Given text
The man said in past year-end parties, he discussed educational philosophies with other teachers and learned new things about colleagues who usually miss drinking parties to take care of their children or elderly family members.

The man’s school has not decided whether to hold one this year.

“Year-end parties helped me extend my relationships with my colleagues, but I guess we should deny ourselves the pleasure since our students are exercising self-restraint,” he said.

A sign put up at a restaurant near JR Shinbashi Station in Tokyo says it accepts reservations for year-end parties. (Natsuki Edogawa)


In October, Tokyo Shoko Research Ltd. surveyed companies on whether they will hold year-end or New Year’s parties and received valid responses from 8,174 firms.

Of these, 70.47 percent said they will not hold these parties, regardless of whether pandemic-related emergency measures are in place. But that figure was 94.2 percent in December last year, when new infections were surging in Japan, which suggests that more companies are opting to have parties this year.

Some local governments are also recommending holding year-end parties amid a steady decline in new infections.

In October, the Tsuruoka city government in Yamagata Prefecture urged its officials in writing to take part in eating and drinking sessions. The Mitsuke city government in Niigata Prefecture also subsidizes part of the dining expenses for its residents’ year-end or New Year’s parties if they are attended by at least 10 people.

Activity list
1 - List every figure written in digits in the article on year-end parties.
2 - Extend the article on year-end parties by writing what comes after its last sentence.

Record excerpts
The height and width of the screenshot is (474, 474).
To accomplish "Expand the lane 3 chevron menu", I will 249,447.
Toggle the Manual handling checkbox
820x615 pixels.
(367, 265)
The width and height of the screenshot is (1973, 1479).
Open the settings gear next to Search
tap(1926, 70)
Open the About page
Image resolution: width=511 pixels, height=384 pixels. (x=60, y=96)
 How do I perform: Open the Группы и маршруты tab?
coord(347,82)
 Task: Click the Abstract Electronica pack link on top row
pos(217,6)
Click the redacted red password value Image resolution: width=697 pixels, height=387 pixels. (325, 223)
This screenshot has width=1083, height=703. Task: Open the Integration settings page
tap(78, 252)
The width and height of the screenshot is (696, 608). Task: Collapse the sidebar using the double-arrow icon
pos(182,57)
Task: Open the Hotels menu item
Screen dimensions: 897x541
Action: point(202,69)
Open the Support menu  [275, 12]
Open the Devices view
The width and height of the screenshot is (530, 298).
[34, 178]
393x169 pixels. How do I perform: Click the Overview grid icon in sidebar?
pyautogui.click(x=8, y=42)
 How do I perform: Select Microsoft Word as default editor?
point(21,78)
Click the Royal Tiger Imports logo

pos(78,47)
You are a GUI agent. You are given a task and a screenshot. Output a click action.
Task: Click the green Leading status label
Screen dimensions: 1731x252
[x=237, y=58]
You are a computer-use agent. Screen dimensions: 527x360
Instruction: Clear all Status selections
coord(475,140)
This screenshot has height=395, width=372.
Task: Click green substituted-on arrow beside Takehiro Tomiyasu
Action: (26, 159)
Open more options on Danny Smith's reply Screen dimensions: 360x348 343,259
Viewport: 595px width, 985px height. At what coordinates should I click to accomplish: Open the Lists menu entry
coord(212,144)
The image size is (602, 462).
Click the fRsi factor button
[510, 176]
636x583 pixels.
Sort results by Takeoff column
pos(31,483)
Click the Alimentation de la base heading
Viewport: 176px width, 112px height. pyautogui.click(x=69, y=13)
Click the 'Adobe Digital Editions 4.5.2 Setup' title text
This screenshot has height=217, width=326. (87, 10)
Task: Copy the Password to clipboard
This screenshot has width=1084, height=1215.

Answers to the tasks
1 - 8,174; 70.47 percent; 94.2 percent; 10

2 -
According to “Bonenkai,” a book written by the sociologist Hidehiro Sonoda, it is a time-honored practice. One entry in a diary kept by a member of the imperial family during the Muromachi Period (1336-1573) describes people drinking sake and dancing wildly at a year-end poetry party and likens it to “toshi wasure” (forget-the-year party).

That party is thought to be one of the earliest year-end parties in Japan.

People wearing panda masks dance at a year-end party in 1972. (Asahi Shimbun file photo)

The tradition of workplace wining and dining, meanwhile, dates to the Nara Period (710-784). The name of the current Reiwa Era is even derived from two kanji characters used in opening remarks for a party held at a court noble’s official residence in Dazaifu on the southern island of Kyushu during the Nara Period.

The tradition has stuck, despite the stark split in opinions over the parties. One expert said the reason for its staying power has to do with the rewards garnered by people who enjoyed them in the past.

“People who let off steam or cultivate friendly relationships with others at year-end parties cannot break away from the tradition, even if they think it is outdated,” said Takayuki Harada, a professor of sociopsychology at the University of Tsukuba.

In psychology, this is called “reinforcement.” It also applies to situations like becoming a regular at a restaurant that serves delicious dishes or a frequent shopper at a supermarket that offers items at bargain prices.

Harada said as the end of the year approaches, people who have pleasant memories of year-end parties will automatically remember those memories and feel obligated.

But he said those who have no fond memories of year-end parties have no idea why other people want to hold them so desperately.

“Between the two, there is a gap that cannot be explained by reason,” Harada said.